In most cases, Campylobacter enterocolitis is a self-limited illness that resolves without the need for antibiotic therapy [2]. However, antibiotic treatment is indicated in pediatric patients with severe or complicated infections, such as those experiencing persistent fever, bloody diarrhea, more than eight bowel movements per day, prolonged symptoms lasting over seven days, suspected sepsis, disseminated infections, or those who are immunocompromised [1]. In these cases, antibiotic therapy has been shown to reduce the duration of symptoms and shorten the period of fecal excretion of Campylobacter bacteria [4,5]. Importantly, the efficacy of antibiotics is most pronounced when treatment is initiated within the first three days of symptom onset [5].

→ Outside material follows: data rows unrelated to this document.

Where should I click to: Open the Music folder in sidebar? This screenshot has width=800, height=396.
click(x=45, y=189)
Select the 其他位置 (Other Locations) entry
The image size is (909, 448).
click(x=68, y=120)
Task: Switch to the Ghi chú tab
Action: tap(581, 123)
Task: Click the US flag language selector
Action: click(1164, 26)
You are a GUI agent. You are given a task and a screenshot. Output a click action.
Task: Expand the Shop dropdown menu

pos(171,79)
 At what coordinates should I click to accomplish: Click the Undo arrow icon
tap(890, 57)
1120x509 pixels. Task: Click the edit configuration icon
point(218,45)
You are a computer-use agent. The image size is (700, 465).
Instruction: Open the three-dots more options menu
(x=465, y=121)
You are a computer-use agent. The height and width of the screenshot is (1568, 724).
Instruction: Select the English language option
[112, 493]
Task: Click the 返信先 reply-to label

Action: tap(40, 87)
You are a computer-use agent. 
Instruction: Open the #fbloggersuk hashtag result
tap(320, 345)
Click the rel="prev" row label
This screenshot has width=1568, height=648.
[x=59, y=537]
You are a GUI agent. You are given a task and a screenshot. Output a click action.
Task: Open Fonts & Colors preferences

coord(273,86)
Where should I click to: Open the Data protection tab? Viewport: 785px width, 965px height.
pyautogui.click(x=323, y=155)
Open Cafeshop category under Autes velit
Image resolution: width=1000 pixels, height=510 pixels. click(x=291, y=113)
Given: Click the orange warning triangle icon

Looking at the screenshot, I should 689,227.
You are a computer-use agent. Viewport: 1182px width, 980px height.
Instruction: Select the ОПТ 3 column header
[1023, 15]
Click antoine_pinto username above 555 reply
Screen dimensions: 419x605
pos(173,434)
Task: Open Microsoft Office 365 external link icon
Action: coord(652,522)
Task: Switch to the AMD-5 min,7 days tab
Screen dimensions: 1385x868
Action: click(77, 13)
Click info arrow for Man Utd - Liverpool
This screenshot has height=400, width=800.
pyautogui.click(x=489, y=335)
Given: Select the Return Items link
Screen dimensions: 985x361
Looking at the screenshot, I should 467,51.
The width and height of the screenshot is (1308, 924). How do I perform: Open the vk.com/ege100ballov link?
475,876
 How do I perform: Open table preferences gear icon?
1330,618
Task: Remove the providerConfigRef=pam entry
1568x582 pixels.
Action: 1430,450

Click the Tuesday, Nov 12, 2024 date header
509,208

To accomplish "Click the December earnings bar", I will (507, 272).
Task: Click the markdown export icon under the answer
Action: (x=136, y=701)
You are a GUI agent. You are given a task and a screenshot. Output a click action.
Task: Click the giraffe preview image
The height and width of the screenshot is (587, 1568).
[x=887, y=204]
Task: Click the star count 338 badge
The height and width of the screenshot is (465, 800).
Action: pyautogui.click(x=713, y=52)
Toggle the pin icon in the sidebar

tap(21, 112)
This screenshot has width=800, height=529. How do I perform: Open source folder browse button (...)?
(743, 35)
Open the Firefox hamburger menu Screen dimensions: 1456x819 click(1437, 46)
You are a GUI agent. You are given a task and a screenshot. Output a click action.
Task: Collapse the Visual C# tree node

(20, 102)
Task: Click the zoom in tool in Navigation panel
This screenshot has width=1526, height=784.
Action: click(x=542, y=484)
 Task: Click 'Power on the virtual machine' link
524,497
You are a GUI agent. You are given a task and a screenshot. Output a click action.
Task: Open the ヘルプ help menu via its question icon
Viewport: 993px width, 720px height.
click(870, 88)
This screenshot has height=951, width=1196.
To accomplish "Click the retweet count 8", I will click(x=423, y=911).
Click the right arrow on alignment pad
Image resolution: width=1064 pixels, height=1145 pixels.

Historically, the delayed identification of Campylobacter as the causative agent often posed a barrier to the timely initiation of appropriate antibiotic therapy. Conventional stool culture methods or polymerase chain reaction (PCR) tests require several days to confirm the diagnosis, limiting the use of targeted antibiotics [6]. In clinical practice, this often resulted in empiric antibiotic therapy before results were confirmed, or in some cases, a delay in treatment entirely [7]. However, the development of rapid syndromic multiplex panels has revolutionized this process, enabling the identification of gastrointestinal pathogens, including Campylobacter species, within hours of stool collection [6,8]. This advancement has made the use of antibiotics more clinically relevant, particularly when therapy can be initiated within the critical three-day window after symptom onset [5].
Campylobacter species are inherently resistant to several classes of antibiotics, including trimethoprim and beta-lactams, such as penicillins and cephalosporins, making the choice of an effective antibiotic crucial [9]. Historically, erythromycin was considered the first-line treatment for Campylobacter enterocolitis, but concerns over drug interactions and side effects led to a shift in favor of azithromycin, particularly in pediatric patients. Most pediatric guidelines now recommend azithromycin as the standard treatment for Campylobacter enterocolitis, based on its efficacy and safety profile [3,10,11]. However, these recommendations are based on relatively limited evidence, primarily from studies in adult populations and a small number of pediatric studies [12,13,14].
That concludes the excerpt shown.